[Excerto para leitura]:
----------
Textos publicados pela autora

Pergunta:

Estaria correto afirmar que, no contexto abaixo, o advérbio agora está fazendo as vezes de um conector cujo valor semântico se aproxima bastante de uma consequência?

«Você quis que fosse dessa forma; agora, aguente as consequências.»

Obrigado.

Resposta:

Com efeito, no caso em apreço agora funciona como um marcador discursivo que assinala um valor consequencial.

Os marcadores discursivos unem segmentos do discurso auxiliando no processamento das relações que se estabelecem entre eles. O marcador agora pode ser usado com diferentes valores, mas, no caso da frase transcrita em (1), assinala uma relação de causa-efeito:

(1) «Você quis que fosse dessa forma; agora, aguente as consequências.»

Em (1), o marcador agora sinaliza a relação entre dois atos de fala: um ato assertivo, que descreve um estado de coisas; um ato ilocutório diretivo, que descreve uma situação que o locutor pretende que o interlocutor venha a realizar. Esta ordem/conselho é sinalizada(o) por agora como uma consequência do estado de coisas descrito na primeira oração. Por esta razão, o enunciado em análise inscreve-se também numa intenção argumentativa por parte do locutor.

Disponha sempre!

Pergunta:

Antes de mais, boa noite. Durante uma conversa com um amigo, surgiu uma duvida gramatical, após a frase «lembrei-me quando estava para a cozinha», ter sido dita.

A frase «lembrei-me quando estava para a cozinha» é gramaticalmente válida?

Quando penso na mesma, a frase que me parece correta seria «lembrei-me quando estava na cozinha», contudo, quando separo e analiso as palavras individualmente e com as respetivas ligações, não consigo encontrar um motivo para a mesma estar errada. Sendo que a ausência de motivos ainda é acompanhada pelo reforço da expressão «para a», ser comumente utilizada noutras frases tal como por exemplo, «lembrei-me quando fui para a cozinha». Neste momento, apenas estou confuso, e não consigo perceber o porquê de num sitio, soar estranho/errado.

Agradeço que quem potencialmente responder justifique e explique um pouco o porquê, independentemente de certo ou errado.

Resposta:

No caso em análise, a construção «estar para» é usada coloquialmente para localizar o sujeito da frase num dado espaço físico.

A estrutura «estar para» pode ser usada com diversos sentidos, tais como «sentir disposição ou inclinação (ger. us. em orações negativas)»1, como se exemplifica em (1):

(1) «Não estou para conversas.»

Também é usada em estruturas comparativas, em construções como a que se assinala em (2):

(2) «O casaco está para o Rui como o sol está para o verão.»

A construção pode também surgir com um valor modal que assinala o início iminente de uma dada situação:

(3) «Ele está para chegar.»
----------
[Instrução a]:
Reescreva apenas as linhas das entradas, começando na linha que contém "Switch to the RISULTATI tab" e seguindo até à linha que contém "pos(143,373)", com os pedidos incluídos. Desloque em 72 unidades, somando esse valor, cada coordenada das respostas.

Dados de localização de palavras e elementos
----------
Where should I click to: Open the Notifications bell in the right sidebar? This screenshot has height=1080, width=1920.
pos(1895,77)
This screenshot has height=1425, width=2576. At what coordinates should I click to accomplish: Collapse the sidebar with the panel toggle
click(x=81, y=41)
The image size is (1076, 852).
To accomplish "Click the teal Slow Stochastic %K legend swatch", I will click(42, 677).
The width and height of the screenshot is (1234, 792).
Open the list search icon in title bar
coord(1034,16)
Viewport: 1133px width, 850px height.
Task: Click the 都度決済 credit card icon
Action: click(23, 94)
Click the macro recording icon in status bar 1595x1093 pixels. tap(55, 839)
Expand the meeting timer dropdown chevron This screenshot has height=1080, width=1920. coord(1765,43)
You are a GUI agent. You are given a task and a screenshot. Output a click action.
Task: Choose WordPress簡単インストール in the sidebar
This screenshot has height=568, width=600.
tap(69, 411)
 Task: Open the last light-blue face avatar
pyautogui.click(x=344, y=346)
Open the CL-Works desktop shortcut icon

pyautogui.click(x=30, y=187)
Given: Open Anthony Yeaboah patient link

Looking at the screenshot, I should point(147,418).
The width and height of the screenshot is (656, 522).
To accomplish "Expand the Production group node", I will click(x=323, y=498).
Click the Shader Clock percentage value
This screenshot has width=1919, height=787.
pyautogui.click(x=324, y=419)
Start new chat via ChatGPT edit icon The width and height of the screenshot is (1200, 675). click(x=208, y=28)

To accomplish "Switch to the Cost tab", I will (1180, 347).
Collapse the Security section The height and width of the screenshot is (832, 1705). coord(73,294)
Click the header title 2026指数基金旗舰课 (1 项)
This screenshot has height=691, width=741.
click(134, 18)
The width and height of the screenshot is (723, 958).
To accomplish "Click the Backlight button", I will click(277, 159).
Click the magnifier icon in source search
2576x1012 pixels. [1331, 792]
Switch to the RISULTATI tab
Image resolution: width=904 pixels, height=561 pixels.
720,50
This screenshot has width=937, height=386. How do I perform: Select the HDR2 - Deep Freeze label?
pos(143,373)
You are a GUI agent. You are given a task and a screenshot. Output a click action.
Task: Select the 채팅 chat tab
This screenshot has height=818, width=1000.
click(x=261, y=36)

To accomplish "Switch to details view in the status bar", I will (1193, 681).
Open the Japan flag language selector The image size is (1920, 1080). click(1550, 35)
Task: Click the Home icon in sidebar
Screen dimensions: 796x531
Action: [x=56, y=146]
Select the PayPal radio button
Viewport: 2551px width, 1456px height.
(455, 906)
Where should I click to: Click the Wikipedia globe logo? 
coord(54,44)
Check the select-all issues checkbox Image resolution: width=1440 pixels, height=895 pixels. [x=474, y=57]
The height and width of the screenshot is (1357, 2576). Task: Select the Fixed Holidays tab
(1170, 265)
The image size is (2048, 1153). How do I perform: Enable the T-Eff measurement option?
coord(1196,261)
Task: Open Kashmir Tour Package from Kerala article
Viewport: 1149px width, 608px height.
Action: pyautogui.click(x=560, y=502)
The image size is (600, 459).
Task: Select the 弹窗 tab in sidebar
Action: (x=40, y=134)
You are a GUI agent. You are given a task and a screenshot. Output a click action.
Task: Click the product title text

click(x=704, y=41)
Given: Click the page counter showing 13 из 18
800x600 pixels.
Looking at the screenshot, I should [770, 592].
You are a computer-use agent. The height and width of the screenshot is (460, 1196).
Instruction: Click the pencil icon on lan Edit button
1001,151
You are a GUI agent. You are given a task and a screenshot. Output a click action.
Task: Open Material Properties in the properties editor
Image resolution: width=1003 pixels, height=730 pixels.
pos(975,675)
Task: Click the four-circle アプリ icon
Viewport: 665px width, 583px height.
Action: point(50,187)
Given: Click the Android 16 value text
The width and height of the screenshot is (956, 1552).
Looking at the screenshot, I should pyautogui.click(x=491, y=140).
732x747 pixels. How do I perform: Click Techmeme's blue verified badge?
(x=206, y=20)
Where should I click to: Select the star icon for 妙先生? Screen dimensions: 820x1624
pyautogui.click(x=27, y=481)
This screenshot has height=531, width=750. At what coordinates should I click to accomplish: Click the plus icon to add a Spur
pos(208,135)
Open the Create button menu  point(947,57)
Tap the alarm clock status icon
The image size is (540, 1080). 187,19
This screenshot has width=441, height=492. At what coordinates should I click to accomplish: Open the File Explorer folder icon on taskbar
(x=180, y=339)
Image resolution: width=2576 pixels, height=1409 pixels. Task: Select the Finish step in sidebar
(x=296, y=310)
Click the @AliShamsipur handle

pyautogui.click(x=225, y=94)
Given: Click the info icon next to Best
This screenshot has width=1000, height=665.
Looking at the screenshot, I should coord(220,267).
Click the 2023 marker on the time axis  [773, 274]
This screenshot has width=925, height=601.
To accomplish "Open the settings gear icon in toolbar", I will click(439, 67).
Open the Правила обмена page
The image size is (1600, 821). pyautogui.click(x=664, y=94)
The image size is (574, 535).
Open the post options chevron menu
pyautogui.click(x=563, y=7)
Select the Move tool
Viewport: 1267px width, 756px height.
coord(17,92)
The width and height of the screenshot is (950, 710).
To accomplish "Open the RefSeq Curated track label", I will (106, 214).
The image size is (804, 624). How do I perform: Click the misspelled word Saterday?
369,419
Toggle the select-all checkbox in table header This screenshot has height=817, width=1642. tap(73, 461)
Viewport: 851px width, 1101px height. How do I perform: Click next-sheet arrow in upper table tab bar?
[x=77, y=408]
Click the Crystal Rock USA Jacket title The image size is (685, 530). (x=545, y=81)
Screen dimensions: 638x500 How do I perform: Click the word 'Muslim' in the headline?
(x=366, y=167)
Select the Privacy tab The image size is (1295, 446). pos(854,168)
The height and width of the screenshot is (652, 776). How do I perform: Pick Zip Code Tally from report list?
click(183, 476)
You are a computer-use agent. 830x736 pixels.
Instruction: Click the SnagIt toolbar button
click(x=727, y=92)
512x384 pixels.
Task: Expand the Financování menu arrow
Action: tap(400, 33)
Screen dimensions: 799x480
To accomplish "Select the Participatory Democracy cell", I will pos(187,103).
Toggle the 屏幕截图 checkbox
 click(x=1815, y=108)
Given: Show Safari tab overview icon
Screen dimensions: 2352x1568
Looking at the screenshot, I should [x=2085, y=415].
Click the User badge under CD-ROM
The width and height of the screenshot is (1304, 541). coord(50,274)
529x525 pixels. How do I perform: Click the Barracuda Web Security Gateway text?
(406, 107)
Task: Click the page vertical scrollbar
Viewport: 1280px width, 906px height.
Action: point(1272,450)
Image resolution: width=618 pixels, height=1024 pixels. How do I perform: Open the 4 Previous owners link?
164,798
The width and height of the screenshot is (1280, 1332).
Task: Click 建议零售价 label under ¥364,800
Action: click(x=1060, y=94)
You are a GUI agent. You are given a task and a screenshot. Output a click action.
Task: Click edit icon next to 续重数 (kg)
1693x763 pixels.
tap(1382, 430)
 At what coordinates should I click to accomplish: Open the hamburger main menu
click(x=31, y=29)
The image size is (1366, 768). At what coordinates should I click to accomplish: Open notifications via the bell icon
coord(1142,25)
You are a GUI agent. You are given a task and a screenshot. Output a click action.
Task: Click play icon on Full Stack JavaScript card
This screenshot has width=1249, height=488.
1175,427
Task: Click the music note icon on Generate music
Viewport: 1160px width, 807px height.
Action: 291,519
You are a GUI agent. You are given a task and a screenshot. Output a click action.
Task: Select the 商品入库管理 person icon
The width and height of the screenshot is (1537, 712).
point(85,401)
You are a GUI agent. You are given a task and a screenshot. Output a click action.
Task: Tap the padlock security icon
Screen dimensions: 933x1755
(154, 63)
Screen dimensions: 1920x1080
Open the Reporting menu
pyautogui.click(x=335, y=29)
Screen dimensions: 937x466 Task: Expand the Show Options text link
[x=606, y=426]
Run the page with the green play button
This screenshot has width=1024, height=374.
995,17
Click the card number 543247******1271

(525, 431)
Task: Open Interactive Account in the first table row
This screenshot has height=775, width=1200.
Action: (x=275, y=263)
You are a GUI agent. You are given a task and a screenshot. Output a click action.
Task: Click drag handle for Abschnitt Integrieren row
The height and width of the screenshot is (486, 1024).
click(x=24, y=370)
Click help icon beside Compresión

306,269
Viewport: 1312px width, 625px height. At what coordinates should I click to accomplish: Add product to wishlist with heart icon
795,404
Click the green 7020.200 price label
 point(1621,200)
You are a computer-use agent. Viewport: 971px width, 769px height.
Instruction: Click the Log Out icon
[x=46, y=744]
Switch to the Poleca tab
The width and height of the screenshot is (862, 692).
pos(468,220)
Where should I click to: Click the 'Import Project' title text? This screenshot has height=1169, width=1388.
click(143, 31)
----------
[Instrução b]:
No excerto para leitura, substitua "conversa" por "discussão" no trecho que começa em "Em (1), o marcador" e segue até "é gramaticalmente válida?", e apresente esse trecho de novo.

[Resposta da tarefa a]:
Switch to the RISULTATI tab
Image resolution: width=904 pixels, height=561 pixels.
792,122
This screenshot has width=937, height=386. How do I perform: Select the HDR2 - Deep Freeze label?
pos(215,445)

[Resposta da tarefa b]:
Em (1), o marcador agora sinaliza a relação entre dois atos de fala: um ato assertivo, que descreve um estado de coisas; um ato ilocutório diretivo, que descreve uma situação que o locutor pretende que o interlocutor venha a realizar. Esta ordem/conselho é sinalizada(o) por agora como uma consequência do estado de coisas descrito na primeira oração. Por esta razão, o enunciado em análise inscreve-se também numa intenção argumentativa por parte do locutor.

Disponha sempre!

Pergunta:

Antes de mais, boa noite. Durante uma discussão com um amigo, surgiu uma duvida gramatical, após a frase «lembrei-me quando estava para a cozinha», ter sido dita.

A frase «lembrei-me quando estava para a cozinha» é gramaticalmente válida?